Duas perguntas para Elizabeth Flory, doutora em bilinguismo pelo Instituto de Psicologia da USP

Para especialista, benefícios em ser aluno de uma escola com dois idiomas não são garantidos

Thiago Mattos, Especial para o Estadão.edu

16 Setembro 2013 | 03h00

O bilinguismo sempre foi visto como vantajoso para o desenvolvimento das crianças?
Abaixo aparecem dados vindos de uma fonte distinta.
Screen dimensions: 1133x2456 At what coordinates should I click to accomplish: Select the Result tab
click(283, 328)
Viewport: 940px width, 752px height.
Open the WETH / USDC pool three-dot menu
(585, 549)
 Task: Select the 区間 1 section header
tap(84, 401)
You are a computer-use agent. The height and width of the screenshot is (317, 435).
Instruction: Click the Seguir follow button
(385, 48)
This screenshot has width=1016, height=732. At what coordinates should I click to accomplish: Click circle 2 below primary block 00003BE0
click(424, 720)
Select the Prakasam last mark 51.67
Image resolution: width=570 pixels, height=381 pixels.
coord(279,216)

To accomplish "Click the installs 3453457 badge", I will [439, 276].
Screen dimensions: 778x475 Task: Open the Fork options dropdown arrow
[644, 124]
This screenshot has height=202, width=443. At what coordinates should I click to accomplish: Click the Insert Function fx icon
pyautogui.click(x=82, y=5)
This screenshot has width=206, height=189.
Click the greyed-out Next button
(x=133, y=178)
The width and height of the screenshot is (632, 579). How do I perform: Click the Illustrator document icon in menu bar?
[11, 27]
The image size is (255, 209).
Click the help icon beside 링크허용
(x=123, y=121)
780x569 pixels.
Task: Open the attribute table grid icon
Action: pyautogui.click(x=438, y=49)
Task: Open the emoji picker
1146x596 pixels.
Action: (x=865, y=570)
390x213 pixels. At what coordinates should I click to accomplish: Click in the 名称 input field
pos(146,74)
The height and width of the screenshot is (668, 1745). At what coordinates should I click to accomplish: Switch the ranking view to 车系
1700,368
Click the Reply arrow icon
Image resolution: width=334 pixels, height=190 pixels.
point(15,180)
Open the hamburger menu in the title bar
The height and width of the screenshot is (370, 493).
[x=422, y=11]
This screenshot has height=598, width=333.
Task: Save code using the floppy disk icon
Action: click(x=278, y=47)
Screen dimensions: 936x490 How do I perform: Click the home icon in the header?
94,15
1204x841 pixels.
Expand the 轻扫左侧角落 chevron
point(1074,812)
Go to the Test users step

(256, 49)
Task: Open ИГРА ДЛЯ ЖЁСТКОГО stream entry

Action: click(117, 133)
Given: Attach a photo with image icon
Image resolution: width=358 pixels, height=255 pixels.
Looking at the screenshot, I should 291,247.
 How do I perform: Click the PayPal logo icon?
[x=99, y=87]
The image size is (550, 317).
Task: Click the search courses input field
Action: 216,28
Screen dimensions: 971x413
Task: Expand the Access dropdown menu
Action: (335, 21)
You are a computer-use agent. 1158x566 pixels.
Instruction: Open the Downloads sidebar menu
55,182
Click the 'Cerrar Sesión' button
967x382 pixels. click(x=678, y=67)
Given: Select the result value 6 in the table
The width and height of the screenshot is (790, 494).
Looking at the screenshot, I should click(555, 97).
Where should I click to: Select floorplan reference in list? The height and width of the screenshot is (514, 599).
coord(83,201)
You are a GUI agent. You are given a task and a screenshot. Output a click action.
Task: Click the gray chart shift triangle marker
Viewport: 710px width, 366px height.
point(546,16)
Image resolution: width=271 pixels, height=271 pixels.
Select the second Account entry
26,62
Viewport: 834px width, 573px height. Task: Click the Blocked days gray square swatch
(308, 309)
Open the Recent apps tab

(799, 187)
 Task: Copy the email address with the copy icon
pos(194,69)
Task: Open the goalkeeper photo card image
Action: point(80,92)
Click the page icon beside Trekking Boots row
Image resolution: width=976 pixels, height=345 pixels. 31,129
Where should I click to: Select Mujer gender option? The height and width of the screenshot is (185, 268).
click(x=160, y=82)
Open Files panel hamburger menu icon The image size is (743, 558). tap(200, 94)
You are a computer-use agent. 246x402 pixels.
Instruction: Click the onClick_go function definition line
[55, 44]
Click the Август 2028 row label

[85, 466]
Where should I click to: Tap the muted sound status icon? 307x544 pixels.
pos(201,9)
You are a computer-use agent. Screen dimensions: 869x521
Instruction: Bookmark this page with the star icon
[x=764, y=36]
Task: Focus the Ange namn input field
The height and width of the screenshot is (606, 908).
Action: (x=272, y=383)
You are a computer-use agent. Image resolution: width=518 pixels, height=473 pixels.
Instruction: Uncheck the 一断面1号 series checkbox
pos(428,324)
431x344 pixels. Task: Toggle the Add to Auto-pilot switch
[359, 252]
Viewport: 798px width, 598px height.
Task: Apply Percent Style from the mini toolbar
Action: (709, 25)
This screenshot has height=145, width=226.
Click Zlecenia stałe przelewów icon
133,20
Até a década de 1960, era tido como vilão. Achava-se que a criança tinha uma capacidade limitada e, por isso, seu aprendizado seria limitado. Mas as pesquisas que mostravam isso pegavam crianças em condições socioeconômicas e educacionais desprivilegiadas em relação ao grupo de monolíngues: eram principalmente filhos de imigrantes. Hoje, esses resultados não são mais confiáveis. Quando as variáveis entre os bilíngues e monolíngues foram controladas, e os testes consideravam crianças com as mesmas condições, o resultado inverso começou a aparecer e as crianças bilíngues passaram a ter vantagens.

O que é preciso para que a criança se beneficie dessas vantagens cognitivas?

Hoje, partimos do princípio de que o cérebro pode lidar com o bilinguismo na infância e se beneficiar disso. Mas é preciso que fique claro que as vantagens são possíveis, não garantidas. Primeiro, é preciso que a criança desenvolva proficiência em ambas as línguas. Além disso, os pais devem ficar atentos para que a criança, ao adquirir o segundo idioma, não perca o primeiro. Para isso, as línguas não devem ser hierarquizadas, mas valorizadas. É importante que exista um sentido para a criança e para a família. A opção pela educação bilíngue, seja na escola ou em casa, tem de estar dentro de um contexto maior, em que os valores do idioma e os culturais sejam compatíveis com o resto da vida da família.